# Bialteral and multiple surgeries same claim



## dixiesheppick (Mar 11, 2010)

When billing for a full sinus surgery we submit the claim in the following way. 
example: 
30520
31276-51
30140-50,51
31255-50,51
31267-50,51
31287-50,51
61795

we have one insurance that is giving us grief in getting it pd. Is this the way that you would bill this out? Also, would you have listed the highest bilateral code 1st and rank them that way? Any advice would be appreciated.
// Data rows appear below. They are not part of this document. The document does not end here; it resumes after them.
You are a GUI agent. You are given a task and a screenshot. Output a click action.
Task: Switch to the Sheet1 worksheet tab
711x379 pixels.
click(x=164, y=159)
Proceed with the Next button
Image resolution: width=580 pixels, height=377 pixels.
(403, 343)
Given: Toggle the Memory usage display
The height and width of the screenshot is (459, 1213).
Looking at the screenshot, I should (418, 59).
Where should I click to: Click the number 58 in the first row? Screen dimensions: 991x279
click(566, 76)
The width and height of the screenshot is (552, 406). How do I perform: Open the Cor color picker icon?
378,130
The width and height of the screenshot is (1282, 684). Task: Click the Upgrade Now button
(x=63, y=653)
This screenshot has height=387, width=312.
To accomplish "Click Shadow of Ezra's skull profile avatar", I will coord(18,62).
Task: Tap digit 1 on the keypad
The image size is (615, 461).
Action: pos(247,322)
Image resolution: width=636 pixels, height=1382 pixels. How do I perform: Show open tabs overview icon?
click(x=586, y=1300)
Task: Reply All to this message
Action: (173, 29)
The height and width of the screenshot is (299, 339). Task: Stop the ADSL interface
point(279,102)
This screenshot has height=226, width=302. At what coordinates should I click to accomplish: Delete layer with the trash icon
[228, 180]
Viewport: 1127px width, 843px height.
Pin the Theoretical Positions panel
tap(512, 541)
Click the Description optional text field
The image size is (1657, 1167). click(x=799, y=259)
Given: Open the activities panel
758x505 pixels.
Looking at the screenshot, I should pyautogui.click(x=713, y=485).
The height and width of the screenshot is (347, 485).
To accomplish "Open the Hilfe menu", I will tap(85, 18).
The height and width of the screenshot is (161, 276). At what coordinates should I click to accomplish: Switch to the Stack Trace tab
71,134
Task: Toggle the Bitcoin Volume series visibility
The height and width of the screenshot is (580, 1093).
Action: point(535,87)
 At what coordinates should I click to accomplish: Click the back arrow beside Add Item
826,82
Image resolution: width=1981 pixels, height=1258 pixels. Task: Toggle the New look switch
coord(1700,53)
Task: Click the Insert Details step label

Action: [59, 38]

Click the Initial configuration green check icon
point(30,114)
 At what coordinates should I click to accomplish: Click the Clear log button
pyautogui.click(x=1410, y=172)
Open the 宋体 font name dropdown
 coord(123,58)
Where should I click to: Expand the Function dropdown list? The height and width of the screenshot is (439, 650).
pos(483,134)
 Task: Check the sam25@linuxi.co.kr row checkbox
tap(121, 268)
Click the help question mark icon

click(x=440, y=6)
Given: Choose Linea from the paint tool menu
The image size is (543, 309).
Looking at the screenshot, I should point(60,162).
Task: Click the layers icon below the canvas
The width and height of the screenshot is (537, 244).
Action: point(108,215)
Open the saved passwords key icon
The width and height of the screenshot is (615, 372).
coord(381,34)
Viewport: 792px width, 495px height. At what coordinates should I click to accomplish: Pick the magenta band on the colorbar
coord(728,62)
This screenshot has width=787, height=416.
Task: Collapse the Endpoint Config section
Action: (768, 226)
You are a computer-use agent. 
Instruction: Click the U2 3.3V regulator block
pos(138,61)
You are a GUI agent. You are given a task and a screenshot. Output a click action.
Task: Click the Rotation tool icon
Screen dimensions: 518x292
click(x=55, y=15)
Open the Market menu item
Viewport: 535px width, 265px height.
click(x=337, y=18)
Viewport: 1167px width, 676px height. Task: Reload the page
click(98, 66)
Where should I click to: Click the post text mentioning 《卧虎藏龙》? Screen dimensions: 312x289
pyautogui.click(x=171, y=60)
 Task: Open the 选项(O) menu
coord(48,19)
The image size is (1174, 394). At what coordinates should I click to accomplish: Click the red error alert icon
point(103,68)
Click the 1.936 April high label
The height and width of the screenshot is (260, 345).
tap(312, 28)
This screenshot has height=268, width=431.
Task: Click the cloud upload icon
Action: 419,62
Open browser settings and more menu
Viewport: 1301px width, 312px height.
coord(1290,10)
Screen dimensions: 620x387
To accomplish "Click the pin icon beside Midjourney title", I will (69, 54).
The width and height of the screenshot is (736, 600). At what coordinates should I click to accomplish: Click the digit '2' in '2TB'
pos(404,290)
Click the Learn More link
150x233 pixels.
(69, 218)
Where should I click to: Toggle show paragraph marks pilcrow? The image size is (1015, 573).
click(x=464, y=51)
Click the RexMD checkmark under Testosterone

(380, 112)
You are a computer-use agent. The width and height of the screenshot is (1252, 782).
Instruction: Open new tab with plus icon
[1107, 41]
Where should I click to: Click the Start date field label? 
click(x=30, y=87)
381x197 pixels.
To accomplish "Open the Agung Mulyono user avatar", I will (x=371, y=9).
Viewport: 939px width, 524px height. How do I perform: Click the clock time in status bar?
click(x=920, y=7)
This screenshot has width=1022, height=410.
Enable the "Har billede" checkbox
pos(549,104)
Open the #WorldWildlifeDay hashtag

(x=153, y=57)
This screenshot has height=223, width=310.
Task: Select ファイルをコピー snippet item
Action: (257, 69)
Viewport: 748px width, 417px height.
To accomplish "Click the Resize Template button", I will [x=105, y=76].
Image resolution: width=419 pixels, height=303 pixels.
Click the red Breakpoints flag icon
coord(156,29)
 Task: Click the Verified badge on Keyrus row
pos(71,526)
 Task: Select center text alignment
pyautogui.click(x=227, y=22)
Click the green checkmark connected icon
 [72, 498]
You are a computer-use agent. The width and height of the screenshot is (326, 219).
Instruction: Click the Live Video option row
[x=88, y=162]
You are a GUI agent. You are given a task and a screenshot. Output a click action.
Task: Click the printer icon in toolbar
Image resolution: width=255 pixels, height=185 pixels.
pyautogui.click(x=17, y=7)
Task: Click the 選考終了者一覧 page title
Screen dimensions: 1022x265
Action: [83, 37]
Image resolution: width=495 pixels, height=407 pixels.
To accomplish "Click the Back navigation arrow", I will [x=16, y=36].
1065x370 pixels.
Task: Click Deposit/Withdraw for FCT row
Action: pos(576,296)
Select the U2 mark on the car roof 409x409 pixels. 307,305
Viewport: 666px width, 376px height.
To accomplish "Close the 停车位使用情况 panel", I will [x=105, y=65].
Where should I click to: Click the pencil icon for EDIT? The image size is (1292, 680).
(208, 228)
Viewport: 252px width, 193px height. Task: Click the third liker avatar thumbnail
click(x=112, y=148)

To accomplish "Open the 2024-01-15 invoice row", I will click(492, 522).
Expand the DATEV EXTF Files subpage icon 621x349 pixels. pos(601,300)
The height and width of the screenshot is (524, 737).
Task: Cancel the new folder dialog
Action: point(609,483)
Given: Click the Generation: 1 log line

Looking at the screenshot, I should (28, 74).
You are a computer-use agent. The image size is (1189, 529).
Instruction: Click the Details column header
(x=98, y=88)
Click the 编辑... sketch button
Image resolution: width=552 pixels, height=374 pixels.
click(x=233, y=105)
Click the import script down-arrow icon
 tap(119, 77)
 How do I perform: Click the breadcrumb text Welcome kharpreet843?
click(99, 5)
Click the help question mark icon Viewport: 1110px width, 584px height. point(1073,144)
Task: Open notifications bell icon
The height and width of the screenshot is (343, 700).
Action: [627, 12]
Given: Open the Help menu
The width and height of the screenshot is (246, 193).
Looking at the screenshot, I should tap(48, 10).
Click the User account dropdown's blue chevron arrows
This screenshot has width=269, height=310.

Thanks


----------



## jthweatt (Mar 12, 2010)

Different carriers want claims submitted differently.  For example, our Medicare carrier and Tricare want the bilateral procedures billed on one line as you have indicated; our local Medicaid wants a left line (31255-LT) and a right line (31255-RT); our local BCBS prefers 31255 and 31255-50.  It is a good idea to list your highest reimburseable procedure first on your claim, but most insurance companies have software that "ranks" your lines anyway.  Find out what this specific carrier requires for correct payment of your claim and bill accordingly.

Jerri, CPC


----------



## magnolia1 (Mar 12, 2010)

can't help myself..........

seeing as BCBS wants you to bill (ie: 31255 & 31255-50 which technically indicates "3" sites), do they pay you for 3 of those procedures?? I am continually amazed at the the lack of understanding of modifiers that the people who are processing claims (carriers) have.......


----------



## dmcbass (Mar 18, 2010)

*Sinus Surgery*

Remember Sinus Surgery codes can be bundled on the certain codes review CPT book 2010 page 150. The code 31276 gives examples under the code regarding some of the other codes that were used as well. Make sure to read the denial and see exactly what the remark codes are as well as any other code the carrier is using to deny the encounter.


----------